• Dataset content:
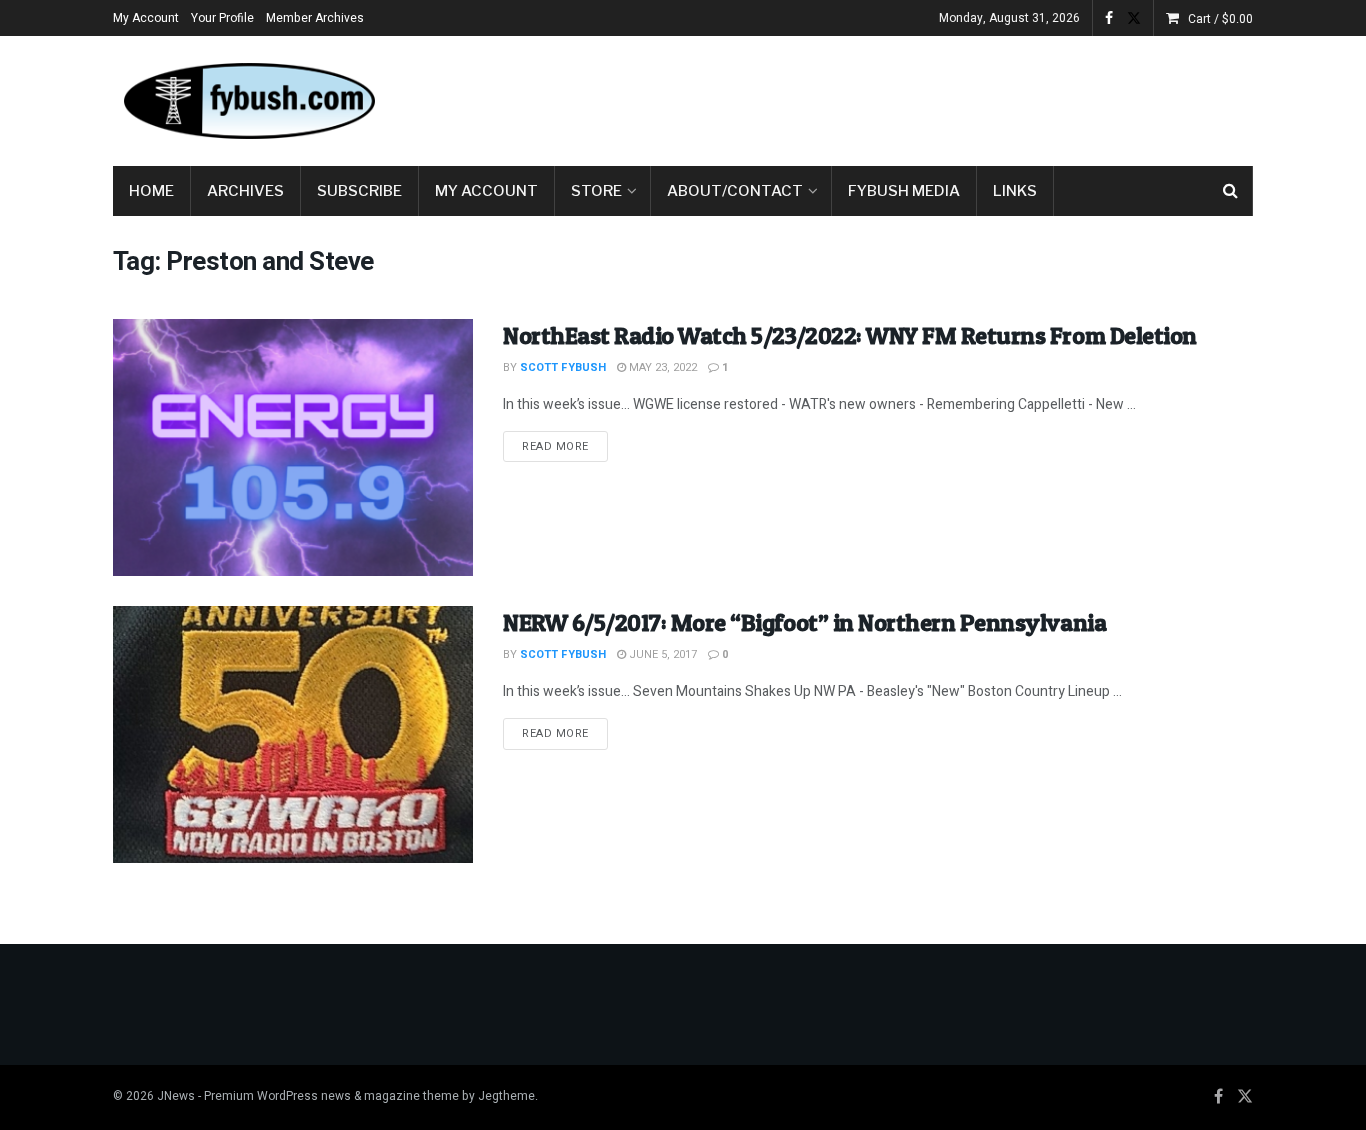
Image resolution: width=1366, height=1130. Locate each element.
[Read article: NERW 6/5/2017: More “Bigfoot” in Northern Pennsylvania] (293, 734)
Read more (565, 446)
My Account (146, 18)
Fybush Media (904, 191)
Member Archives (315, 18)
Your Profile (222, 18)
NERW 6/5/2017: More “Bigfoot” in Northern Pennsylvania (804, 622)
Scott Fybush (563, 367)
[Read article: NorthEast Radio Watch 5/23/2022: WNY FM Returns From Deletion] (293, 447)
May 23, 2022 (661, 367)
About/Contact (735, 191)
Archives (245, 191)
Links (1015, 191)
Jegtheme (506, 1096)
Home (151, 191)
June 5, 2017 (661, 654)
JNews (176, 1096)
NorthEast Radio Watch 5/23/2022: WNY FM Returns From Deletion (850, 335)
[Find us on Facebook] (1109, 18)
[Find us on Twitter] (1134, 18)
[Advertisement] (889, 97)
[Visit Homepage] (248, 101)
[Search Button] (1230, 191)
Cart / (1220, 19)
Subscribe (359, 191)
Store (596, 191)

• Your objective: Output the lines above exactly, but only those between the line holding "Read more (565, 446)" and the line holding "June 5, 2017 (661, 654)", inclusive.

• Result of the exercise:
Read more (565, 446)
My Account (146, 18)
Fybush Media (904, 191)
Member Archives (315, 18)
Your Profile (222, 18)
NERW 6/5/2017: More “Bigfoot” in Northern Pennsylvania (804, 622)
Scott Fybush (563, 367)
[Read article: NorthEast Radio Watch 5/23/2022: WNY FM Returns From Deletion] (293, 447)
May 23, 2022 (661, 367)
About/Contact (735, 191)
Archives (245, 191)
Links (1015, 191)
Jegtheme (506, 1096)
Home (151, 191)
June 5, 2017 (661, 654)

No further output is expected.